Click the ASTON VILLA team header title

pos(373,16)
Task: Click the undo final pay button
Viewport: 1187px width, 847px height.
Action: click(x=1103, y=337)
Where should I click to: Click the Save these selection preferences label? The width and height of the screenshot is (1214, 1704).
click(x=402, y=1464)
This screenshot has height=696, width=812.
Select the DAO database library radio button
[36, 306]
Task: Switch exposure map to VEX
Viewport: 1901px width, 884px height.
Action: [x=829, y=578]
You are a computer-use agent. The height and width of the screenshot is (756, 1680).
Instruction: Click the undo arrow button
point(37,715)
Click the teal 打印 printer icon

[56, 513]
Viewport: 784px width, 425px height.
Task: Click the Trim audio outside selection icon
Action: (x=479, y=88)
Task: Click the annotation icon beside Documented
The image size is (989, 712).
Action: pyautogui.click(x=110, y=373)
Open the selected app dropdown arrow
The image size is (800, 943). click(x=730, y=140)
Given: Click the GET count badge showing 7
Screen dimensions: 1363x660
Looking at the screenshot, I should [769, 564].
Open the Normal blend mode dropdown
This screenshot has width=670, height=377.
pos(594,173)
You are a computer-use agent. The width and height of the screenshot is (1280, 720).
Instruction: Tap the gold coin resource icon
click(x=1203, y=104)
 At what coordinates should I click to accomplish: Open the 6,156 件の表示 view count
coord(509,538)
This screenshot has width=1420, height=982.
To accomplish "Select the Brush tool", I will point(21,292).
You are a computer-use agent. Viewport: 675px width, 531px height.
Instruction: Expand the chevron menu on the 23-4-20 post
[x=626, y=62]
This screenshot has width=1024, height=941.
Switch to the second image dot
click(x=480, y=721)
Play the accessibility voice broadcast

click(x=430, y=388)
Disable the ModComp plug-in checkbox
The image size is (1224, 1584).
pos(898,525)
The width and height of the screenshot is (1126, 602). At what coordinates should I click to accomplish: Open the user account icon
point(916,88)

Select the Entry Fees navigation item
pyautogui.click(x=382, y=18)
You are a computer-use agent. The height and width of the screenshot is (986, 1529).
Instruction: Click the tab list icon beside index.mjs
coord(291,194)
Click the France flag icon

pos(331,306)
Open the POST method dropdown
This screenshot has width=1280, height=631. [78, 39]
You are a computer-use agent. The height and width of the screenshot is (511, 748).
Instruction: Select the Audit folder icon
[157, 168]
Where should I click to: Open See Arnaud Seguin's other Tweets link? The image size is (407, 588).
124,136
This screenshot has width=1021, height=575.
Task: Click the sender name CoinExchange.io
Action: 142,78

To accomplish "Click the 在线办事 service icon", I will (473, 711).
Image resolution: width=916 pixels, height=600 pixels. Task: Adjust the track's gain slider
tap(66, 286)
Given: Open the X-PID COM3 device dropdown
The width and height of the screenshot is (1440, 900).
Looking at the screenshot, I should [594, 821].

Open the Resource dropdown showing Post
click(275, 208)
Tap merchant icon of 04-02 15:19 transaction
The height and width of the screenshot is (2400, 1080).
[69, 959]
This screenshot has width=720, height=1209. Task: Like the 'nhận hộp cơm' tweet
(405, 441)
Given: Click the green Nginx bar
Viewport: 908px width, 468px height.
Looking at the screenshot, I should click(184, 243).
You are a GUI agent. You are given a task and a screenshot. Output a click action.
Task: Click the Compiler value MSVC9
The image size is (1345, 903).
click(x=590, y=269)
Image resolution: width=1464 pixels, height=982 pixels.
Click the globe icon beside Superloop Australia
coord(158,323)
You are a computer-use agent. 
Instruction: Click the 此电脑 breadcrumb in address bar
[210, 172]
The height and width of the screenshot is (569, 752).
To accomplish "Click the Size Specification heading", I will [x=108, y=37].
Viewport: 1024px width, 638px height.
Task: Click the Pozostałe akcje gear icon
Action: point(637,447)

= = = = =

Select from the material above each line in which the string "agent" appears, and list those lines.

[Task result]
You are a computer-use agent. The height and width of the screenshot is (756, 1680).
You are a computer-use agent. The width and height of the screenshot is (1280, 720).
You are a computer-use agent. Viewport: 675px width, 531px height.
You are a computer-use agent. The height and width of the screenshot is (986, 1529).
You are a computer-use agent. The height and width of the screenshot is (511, 748).
You are a GUI agent. You are given a task and a screenshot. Output a click action.
You are a computer-use agent. 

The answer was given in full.